House Committees to Take Up Spending Bills This Week

This week, the House Appropriations Committee is looking at various draft budget bills for Fiscal Year 2023, including the Interior, Environment, and Related Agencies funding bill, which is proposing robust funding increases for the Department of Interior and the Environmental Protection Agency (EPA). The bill contains $368 million for the Great Lakes Restoration Initiative, $20 million above current funding levels. The funding bill also contains $2.88 billion for the Clean Water and Drinking Water State Revolving Funds, which help communities pay for wastewater and drinking water infrastructure projects, respectively. Funding for the two SRF programs represent about an $118 million increase over current budget levels.

The Healing Our Waters-Great Lakes Coalition is pleased to see increases for the Great Lakes Restoration Initiative (GLRI) and the State Revolving Funds (SRFs), as these programs are at the heart of cleaning up the Great Lakes region and providing safe, clean drinking water for all.

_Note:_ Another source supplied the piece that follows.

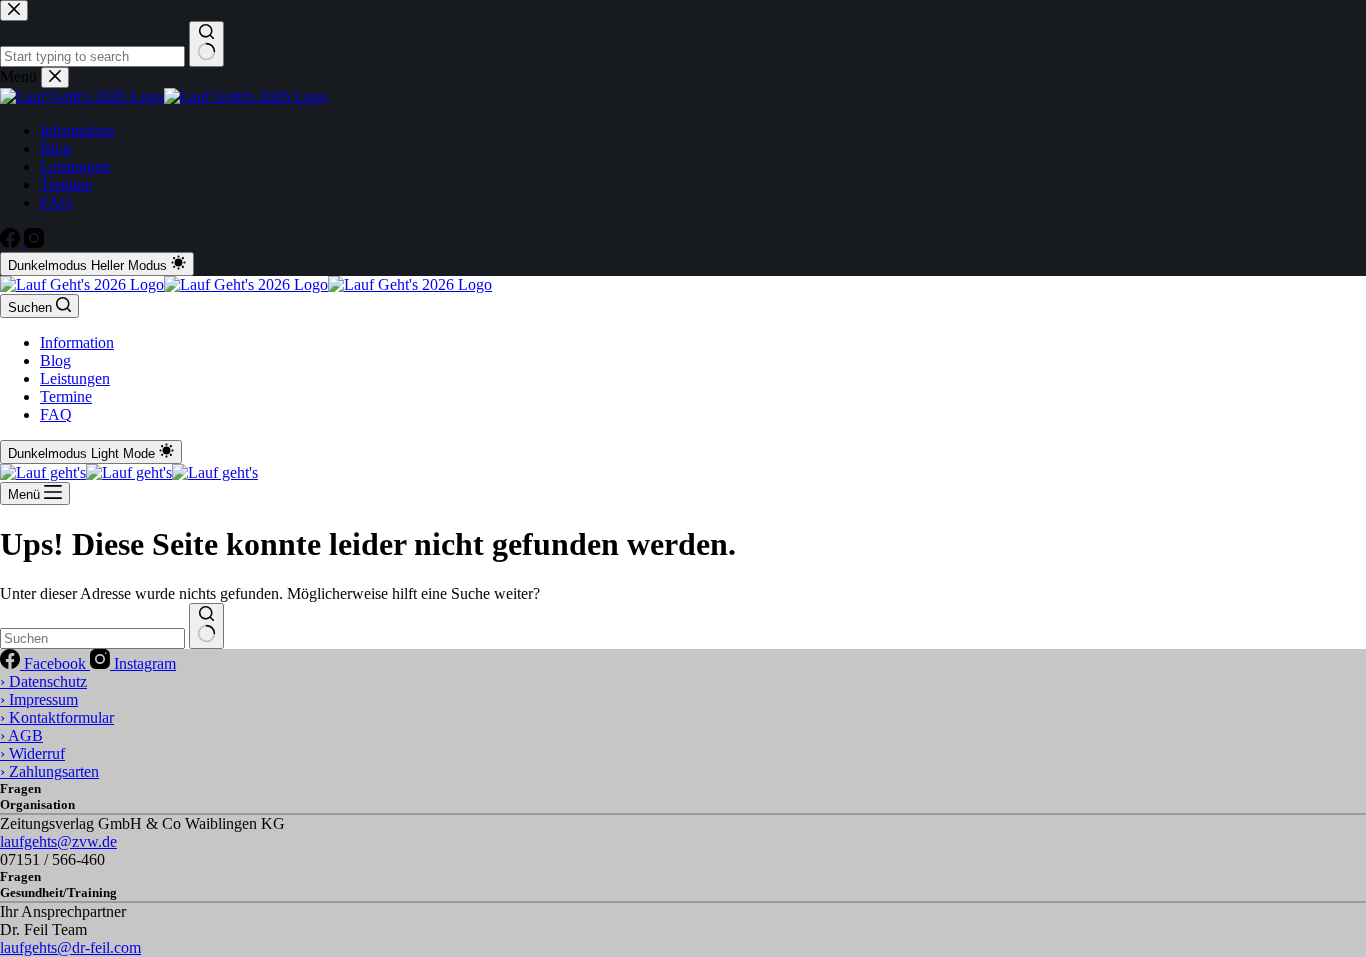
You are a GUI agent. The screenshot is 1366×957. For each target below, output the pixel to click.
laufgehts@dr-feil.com (70, 947)
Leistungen (75, 378)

Though increases are something to celebrate, unfortunately, the GLRI and SRFs were not funded at fully authorized levels: $400 million for the GLRI and $2.75 billion for each SRF program ($5.5 billion total authorization). The failure to budget for the full authorized amount – essentially leaving money on the table – is concerning, as there remains much work to do to tackle serious threats in the region, including toxic pollution, degraded fish and wildlife habitat, invasive species, and farm and city runoff pollution. The longer it takes for these problems to be solved, the worse and more expensive they will get.

The backlog of infrastructure work is well-known. The eight-state region of Illinois, Indiana, Michigan, Minnesota, New York, Ohio, Pennsylvania, and Wisconsin needs more than $188 billion over 20 years to fix, repair, and update its drinking water and wastewater infrastructure. The Coalition heralded last year’s bipartisan infrastructure law as a game-changer not only for the sizeable investment it was making now – but also because the law was dramatically increasing the amount the U.S. Congress could invest every year during the annual appropriations process. The failure to follow through is a missed opportunity.

Of note, full authorization of the GLRI has bipartisan support in the U.S. House of Representatives. Just in late spring, a bipartisan group of 47 members of the House sent a letter to subcommittee chairs advocating for such, recognizing the importance of the program and its positive impact on the environmental and economic health of the region.

Approved by the subcommittee, the draft funding bill is now going to full markup in the House Appropriations Committee, and we hope to see the funding numbers go up to their fully authorized amounts.